> Dataset rows:
---*---

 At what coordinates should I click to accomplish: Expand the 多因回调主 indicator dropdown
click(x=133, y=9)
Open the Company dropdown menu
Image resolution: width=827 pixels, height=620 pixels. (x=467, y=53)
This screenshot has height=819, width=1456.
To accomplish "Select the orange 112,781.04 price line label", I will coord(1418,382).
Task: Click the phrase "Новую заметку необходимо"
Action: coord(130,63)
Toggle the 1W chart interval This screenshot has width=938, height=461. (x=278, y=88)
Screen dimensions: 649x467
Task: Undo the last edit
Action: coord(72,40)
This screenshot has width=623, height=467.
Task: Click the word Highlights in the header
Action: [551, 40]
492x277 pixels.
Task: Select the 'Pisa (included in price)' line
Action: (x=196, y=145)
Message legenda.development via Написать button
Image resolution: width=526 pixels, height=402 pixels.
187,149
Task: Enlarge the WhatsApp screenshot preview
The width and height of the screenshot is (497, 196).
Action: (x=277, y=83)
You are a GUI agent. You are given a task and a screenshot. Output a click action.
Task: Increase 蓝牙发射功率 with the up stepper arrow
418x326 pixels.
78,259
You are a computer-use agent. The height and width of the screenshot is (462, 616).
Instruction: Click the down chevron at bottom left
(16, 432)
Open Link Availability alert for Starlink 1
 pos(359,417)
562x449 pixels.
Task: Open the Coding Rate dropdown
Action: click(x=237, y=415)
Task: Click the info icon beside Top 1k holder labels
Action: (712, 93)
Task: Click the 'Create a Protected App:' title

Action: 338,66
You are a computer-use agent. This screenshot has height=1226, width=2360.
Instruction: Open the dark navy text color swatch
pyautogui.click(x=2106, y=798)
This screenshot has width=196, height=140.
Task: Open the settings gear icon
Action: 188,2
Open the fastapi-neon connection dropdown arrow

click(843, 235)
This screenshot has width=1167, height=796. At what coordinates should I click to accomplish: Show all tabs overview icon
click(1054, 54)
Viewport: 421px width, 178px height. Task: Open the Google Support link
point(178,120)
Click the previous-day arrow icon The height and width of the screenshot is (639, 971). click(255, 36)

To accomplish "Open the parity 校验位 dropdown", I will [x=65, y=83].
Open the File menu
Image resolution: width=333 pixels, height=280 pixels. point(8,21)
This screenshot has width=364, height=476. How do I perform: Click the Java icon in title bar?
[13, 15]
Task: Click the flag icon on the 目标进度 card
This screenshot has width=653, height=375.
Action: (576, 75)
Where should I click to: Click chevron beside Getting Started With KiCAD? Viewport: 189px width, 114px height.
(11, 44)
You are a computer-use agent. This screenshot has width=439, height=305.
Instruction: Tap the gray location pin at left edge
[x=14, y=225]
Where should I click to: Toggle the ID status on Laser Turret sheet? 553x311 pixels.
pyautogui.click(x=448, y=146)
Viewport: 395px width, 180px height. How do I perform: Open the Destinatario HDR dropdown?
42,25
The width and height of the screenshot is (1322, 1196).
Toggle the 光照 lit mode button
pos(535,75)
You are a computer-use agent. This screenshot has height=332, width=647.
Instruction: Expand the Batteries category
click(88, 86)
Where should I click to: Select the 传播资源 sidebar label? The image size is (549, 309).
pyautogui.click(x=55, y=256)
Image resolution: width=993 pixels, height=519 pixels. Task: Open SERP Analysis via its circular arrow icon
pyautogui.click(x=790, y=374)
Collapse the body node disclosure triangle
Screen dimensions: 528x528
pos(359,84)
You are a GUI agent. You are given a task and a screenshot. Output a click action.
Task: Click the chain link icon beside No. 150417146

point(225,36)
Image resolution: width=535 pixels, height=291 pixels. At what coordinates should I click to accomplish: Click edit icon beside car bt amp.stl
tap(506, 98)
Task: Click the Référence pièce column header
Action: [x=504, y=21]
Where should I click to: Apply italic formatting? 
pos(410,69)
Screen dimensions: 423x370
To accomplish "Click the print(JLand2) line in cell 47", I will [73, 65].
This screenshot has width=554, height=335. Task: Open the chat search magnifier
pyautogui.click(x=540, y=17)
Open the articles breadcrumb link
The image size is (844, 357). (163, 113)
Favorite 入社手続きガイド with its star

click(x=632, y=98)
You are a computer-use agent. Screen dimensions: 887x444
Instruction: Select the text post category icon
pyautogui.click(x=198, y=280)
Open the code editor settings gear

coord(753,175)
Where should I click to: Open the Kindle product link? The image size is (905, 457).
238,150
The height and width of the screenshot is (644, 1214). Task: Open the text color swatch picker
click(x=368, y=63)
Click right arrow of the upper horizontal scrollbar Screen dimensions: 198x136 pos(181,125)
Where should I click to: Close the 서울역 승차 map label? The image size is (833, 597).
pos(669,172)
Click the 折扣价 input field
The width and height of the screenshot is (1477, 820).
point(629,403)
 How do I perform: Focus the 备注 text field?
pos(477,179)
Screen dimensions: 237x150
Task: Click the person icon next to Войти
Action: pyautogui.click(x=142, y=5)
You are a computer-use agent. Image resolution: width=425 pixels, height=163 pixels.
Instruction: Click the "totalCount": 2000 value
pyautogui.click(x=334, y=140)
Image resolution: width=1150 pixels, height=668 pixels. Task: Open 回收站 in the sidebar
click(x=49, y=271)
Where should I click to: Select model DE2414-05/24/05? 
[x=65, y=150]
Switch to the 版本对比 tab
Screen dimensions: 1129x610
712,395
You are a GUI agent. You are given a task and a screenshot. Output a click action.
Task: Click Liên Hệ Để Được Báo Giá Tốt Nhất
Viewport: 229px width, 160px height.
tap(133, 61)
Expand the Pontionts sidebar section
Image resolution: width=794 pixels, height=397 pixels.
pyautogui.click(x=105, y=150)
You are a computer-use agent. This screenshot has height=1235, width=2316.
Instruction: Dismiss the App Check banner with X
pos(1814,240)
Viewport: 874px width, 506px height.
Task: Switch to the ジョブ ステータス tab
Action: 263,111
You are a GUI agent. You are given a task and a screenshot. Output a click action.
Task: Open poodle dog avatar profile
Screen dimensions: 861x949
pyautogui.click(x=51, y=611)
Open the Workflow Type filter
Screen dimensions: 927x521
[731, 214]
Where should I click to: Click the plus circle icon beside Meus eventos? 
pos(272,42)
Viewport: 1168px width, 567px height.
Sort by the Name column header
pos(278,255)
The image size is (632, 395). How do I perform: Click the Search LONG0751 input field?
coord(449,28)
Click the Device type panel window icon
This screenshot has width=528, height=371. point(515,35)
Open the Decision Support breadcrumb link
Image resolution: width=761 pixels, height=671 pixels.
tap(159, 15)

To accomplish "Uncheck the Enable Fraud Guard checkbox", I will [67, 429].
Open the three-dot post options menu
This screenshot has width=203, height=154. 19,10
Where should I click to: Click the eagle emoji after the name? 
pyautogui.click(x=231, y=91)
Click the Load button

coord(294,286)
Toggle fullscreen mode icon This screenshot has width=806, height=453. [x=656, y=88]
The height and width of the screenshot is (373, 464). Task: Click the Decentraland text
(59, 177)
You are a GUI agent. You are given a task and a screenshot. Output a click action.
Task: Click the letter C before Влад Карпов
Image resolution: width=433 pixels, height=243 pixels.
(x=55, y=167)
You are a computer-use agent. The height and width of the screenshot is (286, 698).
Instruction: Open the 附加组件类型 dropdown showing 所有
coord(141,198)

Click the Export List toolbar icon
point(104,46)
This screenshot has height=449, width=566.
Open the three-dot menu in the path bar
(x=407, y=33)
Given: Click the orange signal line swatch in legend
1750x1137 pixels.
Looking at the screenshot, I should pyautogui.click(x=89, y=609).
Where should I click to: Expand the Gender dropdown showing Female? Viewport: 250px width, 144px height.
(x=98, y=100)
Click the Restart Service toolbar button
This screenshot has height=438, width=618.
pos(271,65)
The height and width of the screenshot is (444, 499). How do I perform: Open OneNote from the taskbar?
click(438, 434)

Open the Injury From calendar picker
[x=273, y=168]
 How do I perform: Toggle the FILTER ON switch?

---*---

> Set problem: Can you rewrite the records from the line with "The image size is (632, 395)." through the line with "tap(159, 15)" as a Markdown table with the columns No. and Entry, leaving out any blank lines?

> Solution for this exercise:
| No. | Entry |
|---|---|
| 1 | The image size is (632, 395). How do I perform: Click the Search LONG0751 input field? |
| 2 | coord(449,28) |
| 3 | Click the Device type panel window icon |
| 4 | This screenshot has width=528, height=371. point(515,35) |
| 5 | Open the Decision Support breadcrumb link |
| 6 | Image resolution: width=761 pixels, height=671 pixels. |
| 7 | tap(159, 15) |